Panigrahy D, Sahu P K
Department of Electrical Engineering, NIT Rourkela, Rourkela, Odisha, India.
Australas Phys Eng Sci Med. 2017 Mar;40(1):191-207. doi: 10.1007/s13246-017-0527-5. Epub 2017 Feb 16.
This paper proposes a five-stage based methodology to extract the fetal electrocardiogram (FECG) from the single channel abdominal ECG using differential evolution (DE) algorithm, extended Kalman smoother (EKS) and adaptive neuro fuzzy inference system (ANFIS) framework. The heart rate of the fetus can easily be detected after estimation of the fetal ECG signal. The abdominal ECG signal contains fetal ECG signal, maternal ECG component, and noise. To estimate the fetal ECG signal from the abdominal ECG signal, removal of the noise and the maternal ECG component presented in it is necessary. The pre-processing stage is used to remove the noise from the abdominal ECG signal. The EKS framework is used to estimate the maternal ECG signal from the abdominal ECG signal. The optimized parameters of the maternal ECG components are required to develop the state and measurement equation of the EKS framework. These optimized maternal ECG parameters are selected by the differential evolution algorithm. The relationship between the maternal ECG signal and the available maternal ECG component in the abdominal ECG signal is nonlinear. To estimate the actual maternal ECG component present in the abdominal ECG signal and also to recognize this nonlinear relationship the ANFIS is used. Inputs to the ANFIS framework are the output of EKS and the pre-processed abdominal ECG signal. The fetal ECG signal is computed by subtracting the output of ANFIS from the pre-processed abdominal ECG signal. Non-invasive fetal ECG database and set A of 2013 physionet/computing in cardiology challenge database (PCDB) are used for validation of the proposed methodology. The proposed methodology shows a sensitivity of 94.21%, accuracy of 90.66%, and positive predictive value of 96.05% from the non-invasive fetal ECG database. The proposed methodology also shows a sensitivity of 91.47%, accuracy of 84.89%, and positive predictive value of 92.18% from the set A of PCDB.

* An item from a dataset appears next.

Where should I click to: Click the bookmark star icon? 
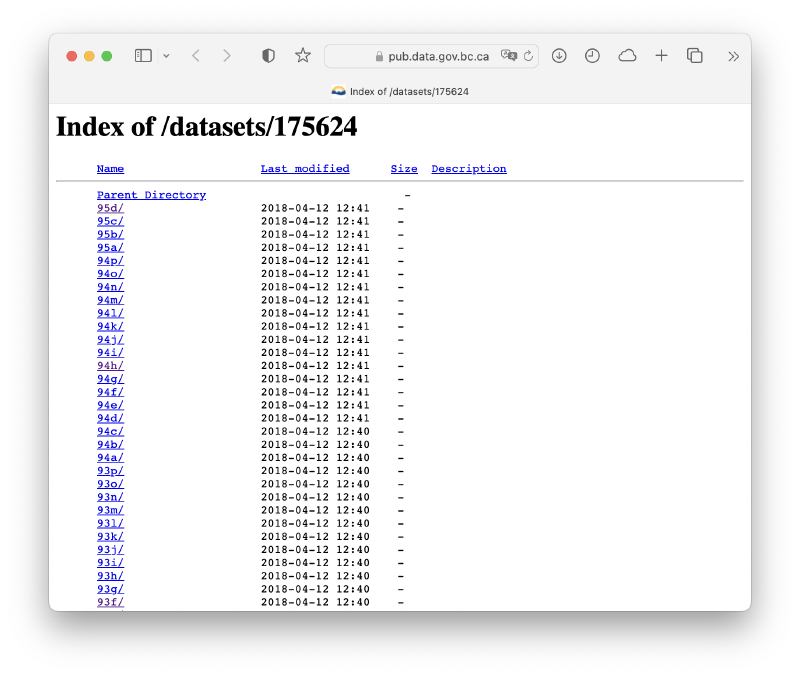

本文提出了一种基于五个阶段的方法,用于使用差分进化(DE)算法、扩展卡尔曼平滑器(EKS)和自适应神经模糊推理系统(ANFIS)框架从单通道腹部心电图中提取胎儿心电图(FECG)。在估计胎儿心电图信号后,可以轻松检测到胎儿的心率。腹部心电图信号包含胎儿心电图信号、母体心电图成分和噪声。为了从腹部心电图信号中估计胎儿心电图信号,有必要去除其中存在的噪声和母体心电图成分。预处理阶段用于去除腹部心电图信号中的噪声。EKS框架用于从腹部心电图信号中估计母体心电图信号。开发EKS框架的状态方程和测量方程需要母体心电图成分的优化参数。这些优化的母体心电图参数由差分进化算法选择。母体心电图信号与腹部心电图信号中可用的母体心电图成分之间的关系是非线性的。为了估计腹部心电图信号中实际存在的母体心电图成分并识别这种非线性关系,使用了ANFIS。ANFIS框架的输入是EKS的输出和预处理后的腹部心电图信号。通过从预处理后的腹部心电图信号中减去ANFIS的输出,计算出胎儿心电图信号。使用无创胎儿心电图数据库和2013年生理网/心脏病学计算挑战数据库(PCDB)的A组进行所提方法的验证。所提方法在无创胎儿心电图数据库中的灵敏度为94.21%,准确率为90.66%,阳性预测值为96.05%。所提方法在PCDB的A组中的灵敏度也为91.47%,准确率为84.89%,阳性预测值为92.18%。